Any hope of a resumption of normal business with Huawei dimmed today, as the Bureau of Industry and Security (BIS) within the U.S. Commerce Department added 46 additional Huawei affiliates to the “entity list,” meaning exporting products from the U.S. to any of these organizations and individuals requires an export license — with BIS warning the going-in presumption is that any license application will be denied.
Recognizing that Huawei equipment is already used in U.S. telecommunications networks and Huawei handsets are used by U.S. consumers, BIS is extending temporary licenses — the Temporary General License (TGL) — for another 90 days “to afford consumers across America the necessary time to transition away from Huawei equipment, given the persistent national security and foreign policy threat.”
“As we continue to urge consumers to transition away from Huawei’s products, we recognize that more time is necessary to prevent any disruption.” — Secretary of Commerce Wilbur Ross
The TGL, which will run until November 17, authorizes “specific, limited engagements in transactions involving the export, reexport, and transfer of items.” When the TGL was first announced, BIS said the license would allow exports necessary to “maintain and support existing and currently fully operational networks and equipment, including software updates and patches.” For handsets, BIS authorizes exports “necessary to provide service and support, including software updates or patches, to existing Huawei handsets that were available to the public on or before May 16, 2019.” This provision allowed Huawei to receive and implement Android updates, the operating system used on Huawei’s handsets.
The restrictions on these new affiliates are effective today, August 19th. According to the Department of Commerce press release announcing these changes, BIS has added over one hundred persons or organizations related to Huawei to the Entity List since May.
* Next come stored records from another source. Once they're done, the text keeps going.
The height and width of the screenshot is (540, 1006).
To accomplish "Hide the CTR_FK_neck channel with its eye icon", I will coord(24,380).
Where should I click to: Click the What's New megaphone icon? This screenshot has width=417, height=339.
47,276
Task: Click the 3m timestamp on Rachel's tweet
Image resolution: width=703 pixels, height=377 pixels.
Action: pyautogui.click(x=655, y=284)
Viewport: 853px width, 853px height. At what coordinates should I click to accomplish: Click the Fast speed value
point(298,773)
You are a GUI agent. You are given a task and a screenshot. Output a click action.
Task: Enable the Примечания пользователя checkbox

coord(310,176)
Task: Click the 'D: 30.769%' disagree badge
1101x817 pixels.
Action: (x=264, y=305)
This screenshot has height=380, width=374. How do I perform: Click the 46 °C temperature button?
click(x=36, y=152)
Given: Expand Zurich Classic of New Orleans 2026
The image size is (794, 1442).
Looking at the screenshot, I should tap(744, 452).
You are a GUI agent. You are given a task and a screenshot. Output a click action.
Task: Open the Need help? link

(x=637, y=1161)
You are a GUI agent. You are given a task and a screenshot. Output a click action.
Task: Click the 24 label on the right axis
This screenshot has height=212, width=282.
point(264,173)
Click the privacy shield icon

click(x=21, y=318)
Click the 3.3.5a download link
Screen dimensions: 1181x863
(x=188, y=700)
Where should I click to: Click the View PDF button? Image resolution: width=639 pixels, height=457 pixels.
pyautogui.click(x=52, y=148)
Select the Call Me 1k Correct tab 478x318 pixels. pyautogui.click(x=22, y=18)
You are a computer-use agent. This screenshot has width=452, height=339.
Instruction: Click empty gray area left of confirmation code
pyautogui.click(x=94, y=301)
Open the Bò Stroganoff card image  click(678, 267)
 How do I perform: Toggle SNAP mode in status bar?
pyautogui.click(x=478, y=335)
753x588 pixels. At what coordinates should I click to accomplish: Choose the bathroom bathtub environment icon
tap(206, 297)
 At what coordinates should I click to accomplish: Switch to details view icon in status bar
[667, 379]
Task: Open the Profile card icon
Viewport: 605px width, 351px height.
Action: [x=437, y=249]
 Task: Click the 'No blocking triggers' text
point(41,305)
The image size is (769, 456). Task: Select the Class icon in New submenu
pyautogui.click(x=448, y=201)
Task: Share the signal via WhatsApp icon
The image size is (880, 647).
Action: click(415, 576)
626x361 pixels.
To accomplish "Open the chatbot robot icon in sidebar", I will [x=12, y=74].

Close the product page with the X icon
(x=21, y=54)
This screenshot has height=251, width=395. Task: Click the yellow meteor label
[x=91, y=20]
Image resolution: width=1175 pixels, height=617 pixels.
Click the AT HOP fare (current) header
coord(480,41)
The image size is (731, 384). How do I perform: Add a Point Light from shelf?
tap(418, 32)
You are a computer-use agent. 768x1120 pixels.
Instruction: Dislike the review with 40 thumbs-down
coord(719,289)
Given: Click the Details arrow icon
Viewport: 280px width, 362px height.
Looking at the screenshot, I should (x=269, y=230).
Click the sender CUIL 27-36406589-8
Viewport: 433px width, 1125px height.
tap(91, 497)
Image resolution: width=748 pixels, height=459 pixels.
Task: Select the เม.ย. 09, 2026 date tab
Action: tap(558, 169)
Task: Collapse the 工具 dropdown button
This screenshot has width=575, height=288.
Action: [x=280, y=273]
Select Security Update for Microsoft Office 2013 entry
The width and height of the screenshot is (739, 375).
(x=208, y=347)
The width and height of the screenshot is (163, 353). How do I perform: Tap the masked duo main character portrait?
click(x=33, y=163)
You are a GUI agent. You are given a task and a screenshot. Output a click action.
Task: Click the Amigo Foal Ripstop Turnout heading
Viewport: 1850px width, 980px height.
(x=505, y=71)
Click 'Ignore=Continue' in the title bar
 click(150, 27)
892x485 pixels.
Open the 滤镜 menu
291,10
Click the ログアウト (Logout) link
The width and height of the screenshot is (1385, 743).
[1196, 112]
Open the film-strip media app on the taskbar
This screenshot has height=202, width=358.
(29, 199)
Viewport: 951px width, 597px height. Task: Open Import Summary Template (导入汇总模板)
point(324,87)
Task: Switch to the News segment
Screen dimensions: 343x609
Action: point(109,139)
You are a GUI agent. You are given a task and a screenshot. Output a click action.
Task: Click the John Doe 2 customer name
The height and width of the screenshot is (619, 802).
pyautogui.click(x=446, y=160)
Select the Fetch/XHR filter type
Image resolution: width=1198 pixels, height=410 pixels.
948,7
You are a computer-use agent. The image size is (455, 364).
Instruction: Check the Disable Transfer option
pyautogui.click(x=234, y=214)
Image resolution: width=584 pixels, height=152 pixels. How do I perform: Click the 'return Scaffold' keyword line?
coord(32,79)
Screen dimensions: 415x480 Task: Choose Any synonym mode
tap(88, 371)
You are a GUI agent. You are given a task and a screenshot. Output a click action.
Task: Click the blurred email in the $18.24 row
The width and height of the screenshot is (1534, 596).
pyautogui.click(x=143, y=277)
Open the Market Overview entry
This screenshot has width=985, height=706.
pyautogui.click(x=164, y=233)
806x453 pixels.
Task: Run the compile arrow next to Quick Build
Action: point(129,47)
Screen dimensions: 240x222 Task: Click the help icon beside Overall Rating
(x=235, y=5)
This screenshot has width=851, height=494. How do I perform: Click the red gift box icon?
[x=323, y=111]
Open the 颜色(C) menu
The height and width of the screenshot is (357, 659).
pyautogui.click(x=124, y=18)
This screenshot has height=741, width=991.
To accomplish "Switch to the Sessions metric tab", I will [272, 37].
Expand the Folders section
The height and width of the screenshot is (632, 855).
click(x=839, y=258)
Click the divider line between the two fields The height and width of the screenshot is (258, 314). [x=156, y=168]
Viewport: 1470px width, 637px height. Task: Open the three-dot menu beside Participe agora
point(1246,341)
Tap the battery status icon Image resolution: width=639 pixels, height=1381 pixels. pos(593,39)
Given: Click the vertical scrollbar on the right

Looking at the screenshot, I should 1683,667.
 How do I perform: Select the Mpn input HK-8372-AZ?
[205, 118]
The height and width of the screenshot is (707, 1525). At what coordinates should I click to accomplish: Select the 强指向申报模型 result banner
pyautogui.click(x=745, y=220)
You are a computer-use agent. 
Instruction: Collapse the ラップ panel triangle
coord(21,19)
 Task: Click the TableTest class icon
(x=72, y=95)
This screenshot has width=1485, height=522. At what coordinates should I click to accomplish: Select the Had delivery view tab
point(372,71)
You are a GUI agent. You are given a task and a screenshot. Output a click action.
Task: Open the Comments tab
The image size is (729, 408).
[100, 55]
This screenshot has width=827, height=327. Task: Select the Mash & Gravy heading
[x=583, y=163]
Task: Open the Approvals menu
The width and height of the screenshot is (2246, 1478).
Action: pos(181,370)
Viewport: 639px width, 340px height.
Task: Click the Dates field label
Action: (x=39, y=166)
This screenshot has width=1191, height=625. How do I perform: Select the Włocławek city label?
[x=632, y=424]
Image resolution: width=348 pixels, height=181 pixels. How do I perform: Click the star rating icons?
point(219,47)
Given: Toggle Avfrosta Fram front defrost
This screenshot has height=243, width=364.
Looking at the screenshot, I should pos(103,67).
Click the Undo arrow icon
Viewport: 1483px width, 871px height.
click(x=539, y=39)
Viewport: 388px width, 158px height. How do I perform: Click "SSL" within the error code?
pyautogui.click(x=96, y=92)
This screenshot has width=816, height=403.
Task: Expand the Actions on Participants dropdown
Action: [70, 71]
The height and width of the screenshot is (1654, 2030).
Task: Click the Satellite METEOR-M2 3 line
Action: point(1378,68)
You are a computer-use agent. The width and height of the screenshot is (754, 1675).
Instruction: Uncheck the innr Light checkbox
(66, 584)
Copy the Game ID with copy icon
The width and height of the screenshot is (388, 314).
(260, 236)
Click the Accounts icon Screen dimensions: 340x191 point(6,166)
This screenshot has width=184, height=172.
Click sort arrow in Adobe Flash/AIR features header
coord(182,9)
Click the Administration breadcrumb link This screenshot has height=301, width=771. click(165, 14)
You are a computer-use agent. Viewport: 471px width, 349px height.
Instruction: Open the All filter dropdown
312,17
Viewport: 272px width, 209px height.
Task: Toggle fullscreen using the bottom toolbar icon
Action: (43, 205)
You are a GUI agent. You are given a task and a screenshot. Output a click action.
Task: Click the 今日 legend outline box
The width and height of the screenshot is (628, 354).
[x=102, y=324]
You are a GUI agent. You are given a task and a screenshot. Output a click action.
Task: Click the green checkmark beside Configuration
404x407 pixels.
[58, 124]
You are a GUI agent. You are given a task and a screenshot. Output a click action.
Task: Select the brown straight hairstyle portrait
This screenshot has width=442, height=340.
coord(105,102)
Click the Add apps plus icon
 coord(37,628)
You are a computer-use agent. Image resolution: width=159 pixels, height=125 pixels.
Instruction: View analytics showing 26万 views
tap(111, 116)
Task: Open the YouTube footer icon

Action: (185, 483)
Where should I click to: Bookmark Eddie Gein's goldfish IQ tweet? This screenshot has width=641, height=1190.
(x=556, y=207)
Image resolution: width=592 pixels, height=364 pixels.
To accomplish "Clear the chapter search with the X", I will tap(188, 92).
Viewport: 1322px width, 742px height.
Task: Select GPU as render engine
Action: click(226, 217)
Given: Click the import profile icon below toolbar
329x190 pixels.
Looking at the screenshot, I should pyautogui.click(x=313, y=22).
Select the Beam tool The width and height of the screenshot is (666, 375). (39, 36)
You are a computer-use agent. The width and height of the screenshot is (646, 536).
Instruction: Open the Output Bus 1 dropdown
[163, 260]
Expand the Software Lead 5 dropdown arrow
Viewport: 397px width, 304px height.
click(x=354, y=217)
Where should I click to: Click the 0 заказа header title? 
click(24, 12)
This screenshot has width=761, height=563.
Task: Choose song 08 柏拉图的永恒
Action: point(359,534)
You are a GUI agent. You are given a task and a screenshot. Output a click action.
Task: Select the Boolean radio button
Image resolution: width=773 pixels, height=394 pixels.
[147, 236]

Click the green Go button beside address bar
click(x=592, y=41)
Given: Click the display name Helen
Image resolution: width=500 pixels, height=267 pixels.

Huawei was first added to the Entity List on May 16, 2019, based on BIS claiming the Chinese company is engaged in activities “contrary to U.S. national security or foreign policy interests, including alleged violations of the International Emergency Economic Powers Act (IEEPA), conspiracy to violate IEEPA by providing prohibited financial services to Iran, and obstruction of justice in connection with the investigation of those alleged violations of U.S. sanctions, among other illicit activities.”
Whether the export ban is cause or effect, Huawei has been part of the negotiation in President Trump’s discussions with China, aiming for a trade deal which he views as more favorable to the U.S.